引用原文:

----------------

使用 MLflow 和 Azure Machine Learning 跟踪 ML 模型

适用于：Azure Machine Learning SDK v1 for Python

重要

本文提供有关使用 Azure Machine Learning SDK v1 的信息。 SDK v1 自 2025 年 3 月 31 日起弃用。对它的支持将于 2026 年 6 月 30 日结束。可以在该日期之前安装和使用 SDK v1。使用 SDK v1 的现有工作流将在支持结束日期后继续运行。但是，在产品发生体系结构更改时，可能会面临安全风险或中断性变更。

建议在 2026 年 6 月 30 日之前过渡到 SDK v2。有关 SDK v2 的详细信息，请参阅什么是 Azure Machine Learning CLI 和 Python SDK v2？和 SDK v2 参考。

备注

本文使用 Azure Machine Learning SDK v1。有关使用 SDK v2 和 MLflow 的当前方法，请参阅使用 MLflow 的试验和模型和配置 Azure Machine Learning 的 MLflow。

本文介绍如何启用 MLflow 跟踪以将Azure Machine Learning作为 MLflow 试验的后端进行连接。

MLflow 是一个开放源代码库，用于管理机器学习试验的生命周期。 MLflow 跟踪是 MLflow 的一个组件，它记录和跟踪训练运行指标和模型项目，无论试验的环境如何-本地在计算机上、远程计算目标、虚拟机或 Azure Databricks 群集。

请参阅 MLflow 和 Azure Machine Learning，了解所有受支持的 MLflow 和Azure Machine Learning功能，包括 MLflow Project 支持（预览版）和模型部署。

提示

若要跟踪在 Azure Databricks 或 Azure Synapse Analytics 上进行的实验，请参阅专门介绍 MLflow 和 Azure 机器学习的文章跟踪 Azure Databricks ML 实验。

备注

本文档中的信息主要面向需要监视模型训练过程的数据科学家与开发人员。如果你是一名管理员，希望监视来自Azure Machine Learning的资源使用情况和事件，例如配额、已完成的训练作业或已完成的模型部署，请参阅 Monitoring Azure Machine Learning。

先决条件

安装 mlflow 包。
- 使用 MLflow 瘦身，这是一个轻量级 MLflow 包，无需 SQL 存储、服务器、UI 或数据科学依赖项。如果主要需要跟踪和日志记录功能，而无需导入完整的 MLflow 功能套件（包括部署），请使用此包。
安装 azureml-mlflow 包。
创建Azure Machine Learning工作区。

----------------

可用数据:
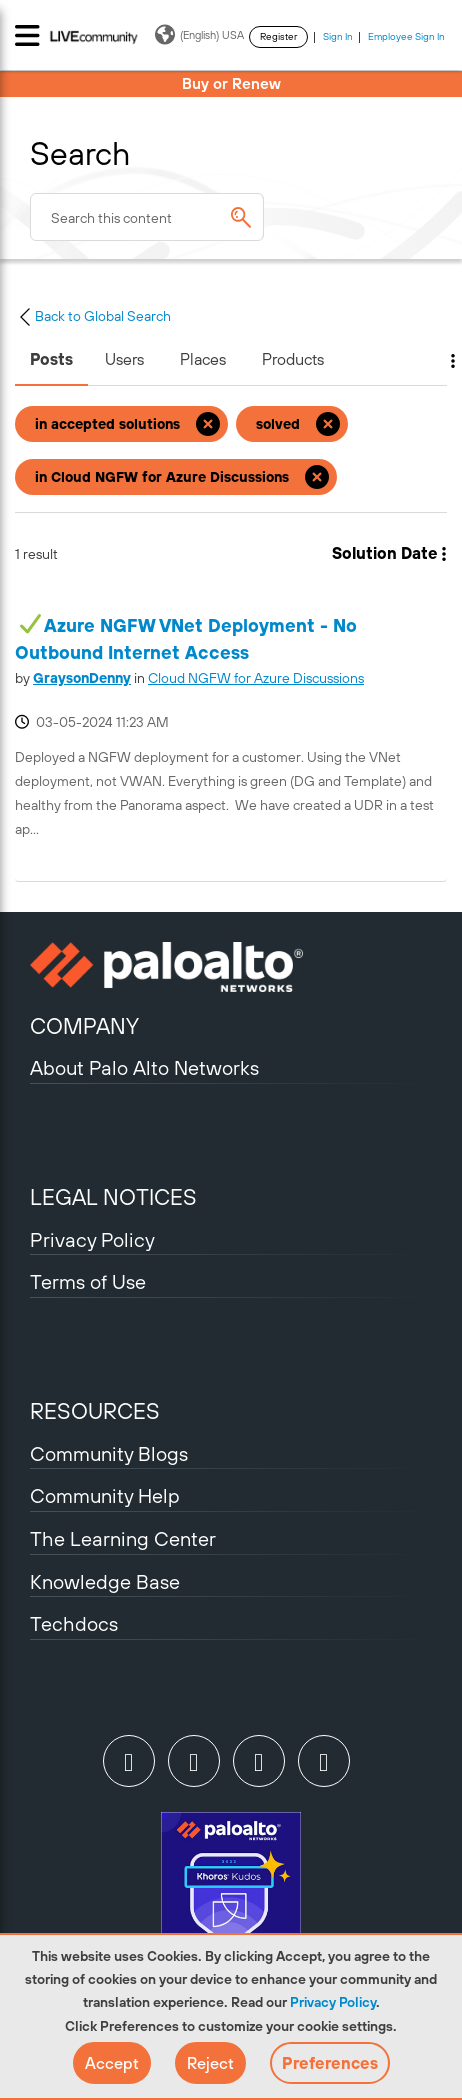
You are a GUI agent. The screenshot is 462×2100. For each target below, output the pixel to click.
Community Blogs (109, 1453)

----------------

练习说明: 请从最后一句之后续写这篇介绍如何用 MLflow 和 Azure Machine Learning 跟踪模型的文章。 这些数据行在本练习中用不到。

输出如下:
- 查看使用工作区执行 MLflow 操作所需的访问权限。
安装和设置 Azure Machine Learning CLI （v1）并确保安装 ml 扩展。

重要

本文中的某些Azure CLI命令使用 Azure Machine Learning azure-cli-ml 或 v1 扩展。对 CLI v1 的支持于 2025 年 9 月 30 日结束。 Microsoft将不再为此服务提供技术支持或更新。使用 CLI v1 的现有工作流将继续在支持终止日期后运行。但是，在产品发生体系结构更改时，可能会面临安全风险或中断性变更。

建议尽快过渡到 mlv2 扩展。有关 v2 扩展的详细信息，请参阅 Azure Machine Learning CLI 扩展和 Python SDK v2。
安装和设置 Azure Machine Learning SDK for Python。

本地或远程计算机的运行跟踪

通过将 MLflow 与 Azure Machine Learning 配合使用，您可以在 Azure Machine Learning 工作区中存储您在本地计算机上执行的运行的记录指标和项目。

设置跟踪环境

若要跟踪未在 Azure Machine Learning 计算上运行的运行（称为 local compute），需要将本地计算指向 Azure Machine Learning MLflow 跟踪 URI。

备注

在 Azure 计算平台上运行（Azure 笔记本、Jupyter 笔记本在 Azure 计算实例或计算群集上托管）时，无需配置跟踪 URI。它会自动配置好。

适用于：Azure Machine Learning SDK v1 for Python

您可以使用适用于 Python 的 Azure Machine Learning SDK v1 获取 Azure Machine Learning MLflow 跟踪 URI。请确保您在使用的群集中安装 azureml-sdk 库。以下示例获取与工作区关联的唯一 MLflow 追踪 URI。然后，set_tracking_uri() 方法将 MLflow 跟踪 URI 指向该 URI。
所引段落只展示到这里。